One meeting captured that shift directly in planning for a new 2026-2029 partnership plan covering "serious violence, domestic abuse, fog, all types of antisocial behavior, hate crime, prevent and safeguarding communities, migration and community impact." The wording is messy, but the direction is clear: councils are trying to prioritise overlapping risk rather than run separate programmes for each issue.

That is sensible operationally. But it also means accountability gets harder. When safety is spread across CCTV contracts, public realm budgets, licensing panels, youth grants, street marshals and police partnerships, it becomes difficult for outsiders to see where decisions are being made and whether they are working.

For suppliers, integrated safety estates are a growth area. The winning offer is less likely to be a standalone product and more likely to be a service that can plug into existing networks, partners and reporting structures. For residents and journalists, the challenge is to follow the money across committees, because the political promise of safer streets is increasingly being delivered through technical and contractual decisions rather than one big community safety plan.

Actionable takeaways

For suppliers

  • Track councils discussing CCTV as shared infrastructure, not just security hardware. The £2.3 million Tao maintenance contract and the £2 million network modernisation decision both point to long-term demand in integration, maintenance, networking and data management.
  • Watch authorities combining CCTV with mobile enforcement tools. Where members are discussing drones, covert camera cars, mobile CCTV and mobile command centres, the opportunity is likely to include training, vehicle fit-out, software and evidence management as well as devices.
  • Engage early where grant-funded prevention schemes end in March 2026. Councils already looking for replacement funding for mentoring and intervention work may be open to consortia bids, blended finance or lighter-touch commissioned models.
  • Do not ignore lighting, street marshal and public realm packages. The £200,000 lighting improvement example shows community safety money is not all spent through security teams.

For residents

  • Pay close attention to licensing hearings. They are often where the most concrete evidence about antisocial behaviour, street drinking and enforcement pressure appears in public.
  • Ask how capital investments in CCTV and enforcement technology will be governed. The hardware is being approved; the public debate about oversight is often much thinner.
  • Watch what happens after short-term grants end. If mentoring, diversion or youth intervention disappears while enforcement expands, you are seeing a real policy shift, not just a budget adjustment.

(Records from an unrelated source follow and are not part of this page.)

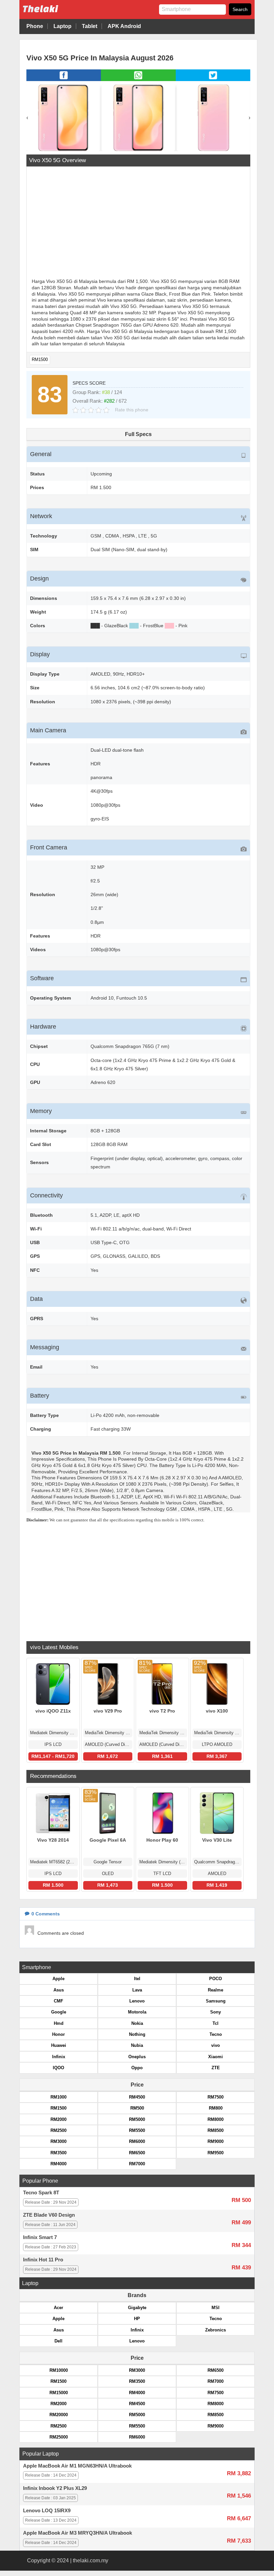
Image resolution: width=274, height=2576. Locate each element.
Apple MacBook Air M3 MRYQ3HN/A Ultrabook (77, 2533)
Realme (215, 1989)
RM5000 (137, 2119)
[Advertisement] (138, 223)
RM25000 (58, 2437)
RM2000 (58, 2119)
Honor (58, 2034)
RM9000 (216, 2141)
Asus (58, 1989)
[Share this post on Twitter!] (213, 79)
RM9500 (216, 2152)
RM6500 (137, 2152)
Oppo (137, 2067)
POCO (215, 1978)
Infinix (58, 2056)
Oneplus (137, 2056)
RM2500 (58, 2130)
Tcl (216, 2023)
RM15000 (58, 2392)
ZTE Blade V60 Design (49, 2215)
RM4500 (137, 2097)
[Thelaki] (61, 14)
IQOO (58, 2067)
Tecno (216, 2034)
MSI (216, 2307)
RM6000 (137, 2141)
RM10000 (58, 2370)
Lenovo (137, 2000)
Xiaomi (215, 2056)
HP (137, 2318)
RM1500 (40, 359)
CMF (58, 2000)
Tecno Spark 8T (41, 2192)
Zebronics (215, 2329)
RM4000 (58, 2163)
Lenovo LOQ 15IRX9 (47, 2510)
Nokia (137, 2023)
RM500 (137, 2108)
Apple (58, 1978)
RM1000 (58, 2097)
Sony (215, 2011)
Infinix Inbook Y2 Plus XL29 (55, 2488)
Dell (58, 2340)
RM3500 (58, 2152)
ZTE (216, 2067)
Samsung (216, 2000)
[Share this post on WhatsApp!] (138, 79)
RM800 (216, 2108)
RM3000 (58, 2141)
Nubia (137, 2045)
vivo (215, 2045)
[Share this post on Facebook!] (63, 79)
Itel (137, 1978)
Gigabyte (137, 2307)
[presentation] (27, 117)
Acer (58, 2307)
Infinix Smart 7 (40, 2237)
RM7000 (137, 2163)
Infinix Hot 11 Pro (43, 2259)
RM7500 (216, 2097)
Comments (45, 1913)
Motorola (137, 2011)
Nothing (137, 2034)
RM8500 (216, 2130)
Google (58, 2011)
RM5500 (137, 2130)
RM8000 (216, 2119)
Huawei (58, 2045)
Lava (137, 1989)
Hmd (58, 2023)
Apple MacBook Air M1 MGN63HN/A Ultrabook (77, 2466)
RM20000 (58, 2414)
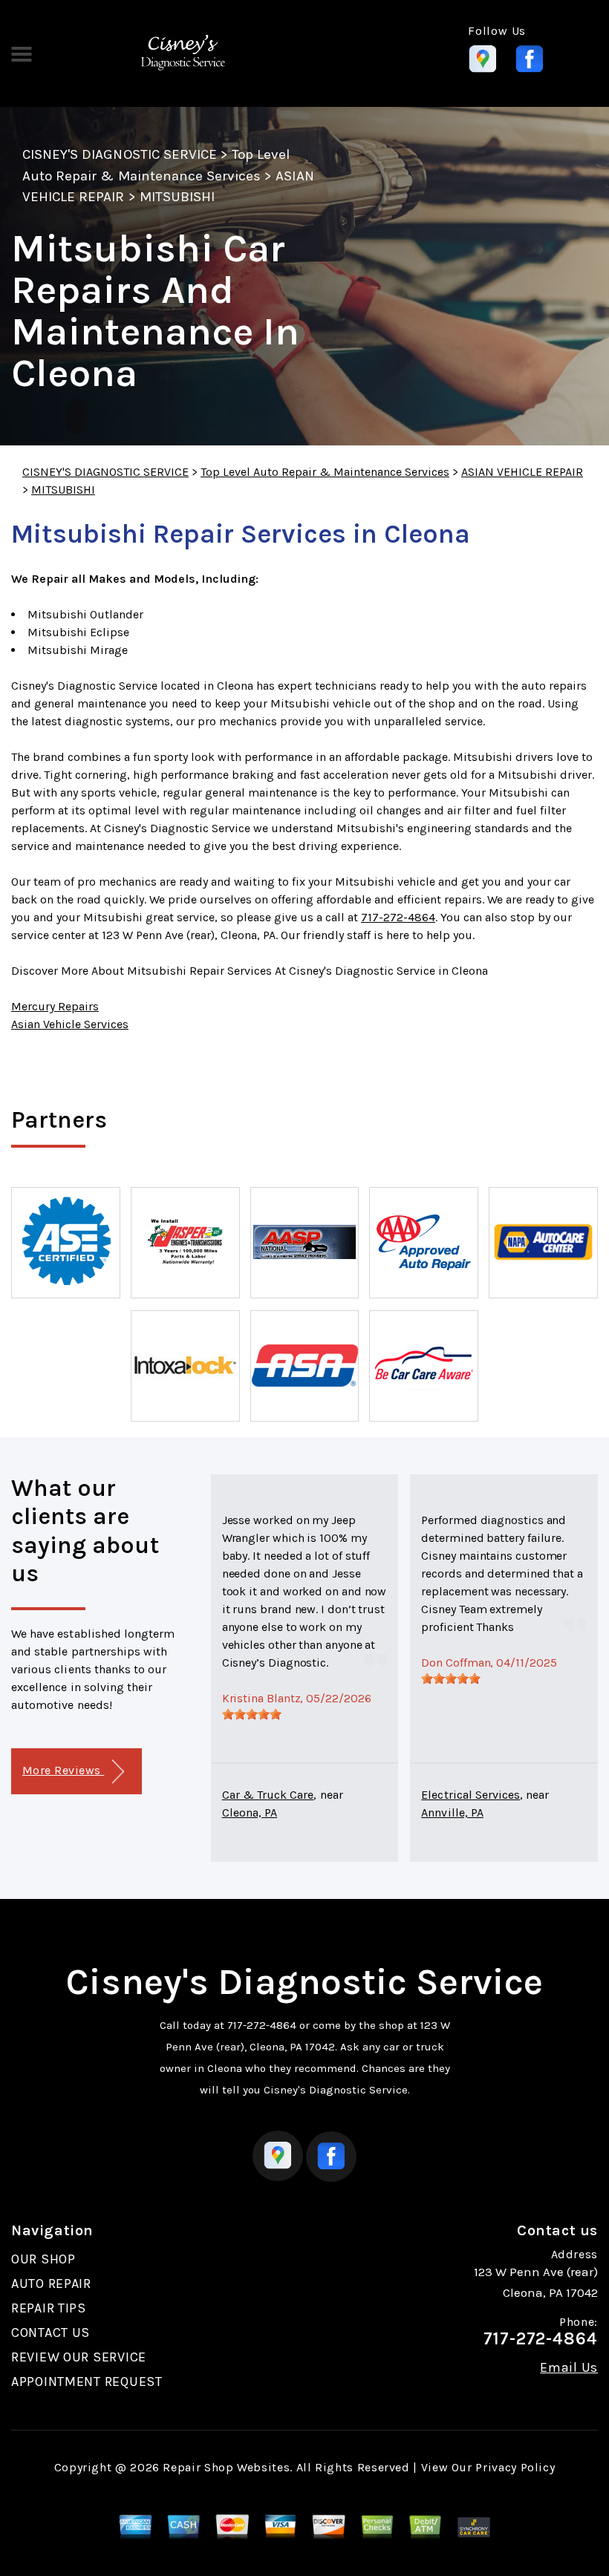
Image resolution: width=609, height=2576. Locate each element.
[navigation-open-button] (21, 53)
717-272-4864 (398, 917)
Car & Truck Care (268, 1795)
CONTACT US (50, 2332)
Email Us (569, 2367)
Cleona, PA (249, 1812)
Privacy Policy (515, 2467)
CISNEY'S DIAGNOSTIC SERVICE (119, 154)
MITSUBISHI (177, 197)
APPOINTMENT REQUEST (87, 2381)
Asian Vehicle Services (69, 1024)
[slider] (251, 1714)
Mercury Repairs (55, 1006)
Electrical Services (470, 1795)
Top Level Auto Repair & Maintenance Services (325, 472)
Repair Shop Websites (226, 2467)
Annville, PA (452, 1812)
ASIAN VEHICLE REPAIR (522, 472)
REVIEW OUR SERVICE (78, 2357)
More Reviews (63, 1770)
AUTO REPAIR (51, 2283)
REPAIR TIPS (48, 2308)
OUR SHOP (43, 2259)
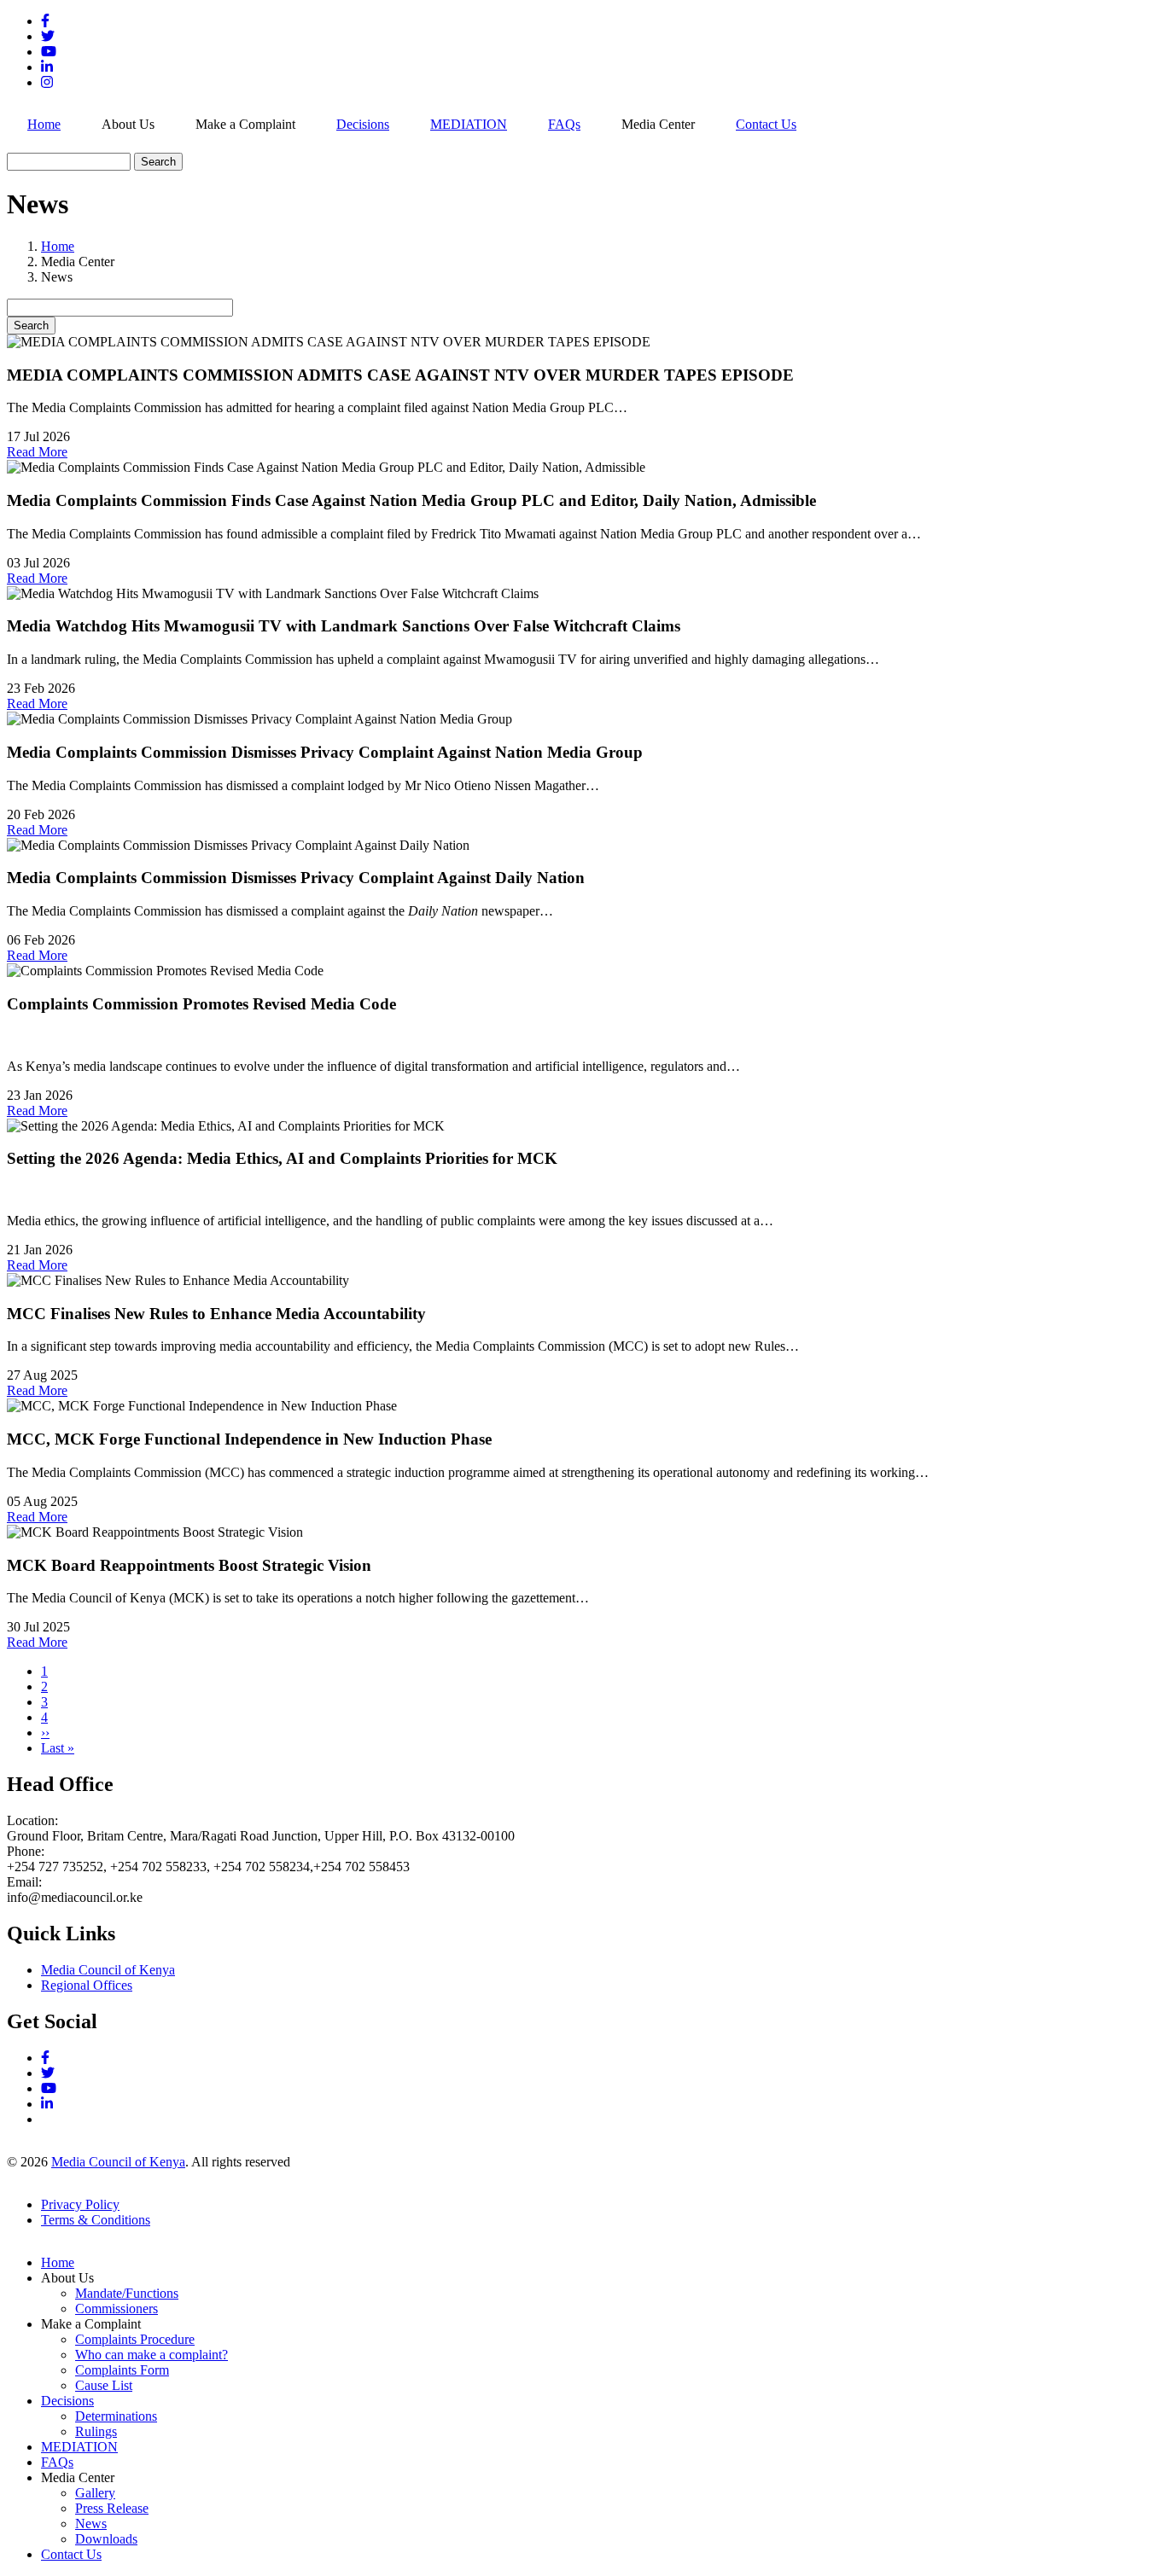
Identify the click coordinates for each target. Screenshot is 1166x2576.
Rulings (96, 2431)
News (91, 2523)
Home (44, 124)
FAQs (564, 124)
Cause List (103, 2385)
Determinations (116, 2416)
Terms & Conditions (95, 2220)
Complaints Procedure (135, 2339)
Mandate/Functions (126, 2293)
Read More (37, 452)
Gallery (95, 2493)
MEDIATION (468, 124)
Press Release (112, 2508)
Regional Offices (86, 1985)
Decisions (362, 124)
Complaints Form (122, 2370)
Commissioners (116, 2308)
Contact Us (766, 124)
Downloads (106, 2539)
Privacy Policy (80, 2204)
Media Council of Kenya (108, 1970)
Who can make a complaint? (151, 2354)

For partners and voluntary sector organisations

  • Doncaster’s model shows the value of linking a statutory strategy to practical funded interventions. Partnerships that can evidence target hardening, forensic marking, anti-spiking measures and community network support are more likely to survive scrutiny.
  • Where councils are shaping 2026-2029 community safety plans, push for explicit commitments on prevention funding rather than broad priority lists alone.
  • If your work sits around recovery, youth diversion, domestic abuse or neighbourhood cohesion, frame it as part of the safety system, not a separate social programme. That is increasingly how councils are organising the agenda.

The central lesson from these meetings is simple. Community safety in local government is no longer a side conversation about partnership working. It is becoming a visible operating system of cameras, contracts, licences, street-level enforcement and targeted prevention — with the money increasingly favouring what can be seen quickly, and the risk sitting with the quieter work that prevents problems before they become enforceable.